Tax parcel #29052200300300

The area in question comprises 1/8th of an acre, located on the south east corner of my 12 acre property. The Department of Ecology has caused an order to be issued that prevents any work on my entire property, a working farm. I am contemplating seeking an injunction against this order because it substantially interferes with normal daily activities on my farm, such as repair of existing fences, planting corn or other crops, tilling, mowing, haying or any other activity. This order is causing me severe hardship and economic damage.

This order was issued in response to my spreading wood chips on my property to prevent erosion and serve as mulch to control reed canary grass,a non-native and invasive species of grass listed as a noxious weed by the snohomish county weed control board and other agencies. Spreading and use of wood chips as mulch or soil amendment is a common and legal practice.

The department of ecology has not offered any proof of any discharge and wishes me to spend thousands of dollars in the hope that my money will prove their assertion. Such fees prior to any finding in any competent court or jurisdiction present a fine or penalty that is prior to any due process. If the department of ecology wishes to press this point and believes that there is a violation, at the very least the department of ecology should pay for the assessment and survey. There is no proof, measurement or indication of any sort that any detectable pollutant is emitted from my property, much less that wood chips on my property created any such pollutant.

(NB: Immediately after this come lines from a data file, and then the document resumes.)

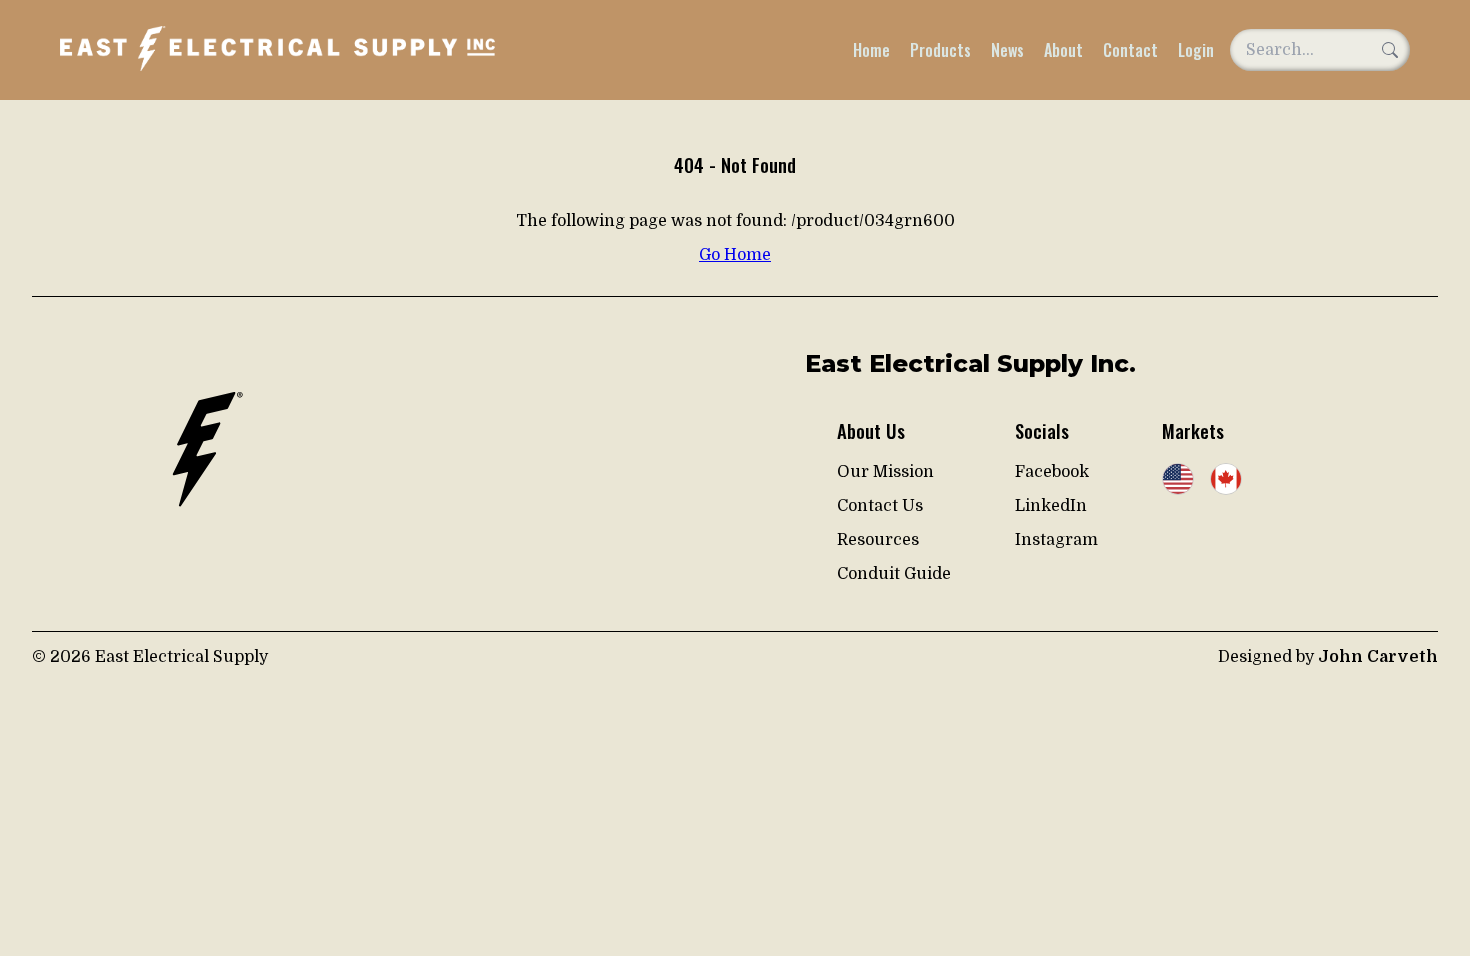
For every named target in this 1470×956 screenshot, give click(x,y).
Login (1196, 50)
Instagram (1056, 540)
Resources (878, 540)
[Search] (1390, 50)
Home (871, 50)
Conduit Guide (894, 574)
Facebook (1052, 472)
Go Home (735, 255)
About (1063, 50)
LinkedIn (1051, 506)
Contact (1130, 50)
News (1007, 50)
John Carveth (1378, 657)
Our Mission (885, 472)
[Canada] (1226, 481)
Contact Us (880, 506)
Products (940, 50)
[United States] (1178, 481)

The department is able to collect samples of the water from the state right of way, over 1,000 feet of linear distance that comprises the south property line of my property, or from any other point or points, but has not done any testing that I know of. The areas that I have spread chips on are only inches away from this right of way, so any pollutant that is produced would surely show on tests if they chose to perform any. They have done this sort of testing in other cases but have chosen not to in my case, despite the Department of Ecology assertion that he was aware of this matter as early as January 11, 2008.

The have had over a year to do any testing by their own admission and this appears to be more than adequate time for them to do so.

It is unfair to attempt to have me pay to prove their case for them when they have every right and ability to do their own testing and have chosen not to do so.

Relief sought: I want this order struck and a declaratory order entered stating that use of wood chips on agricultural land for mulch or soil amendment is consistent with normal agricultural practice, is legal and permissible, and to have the department of ecology enjoined from further harassing me on this matter.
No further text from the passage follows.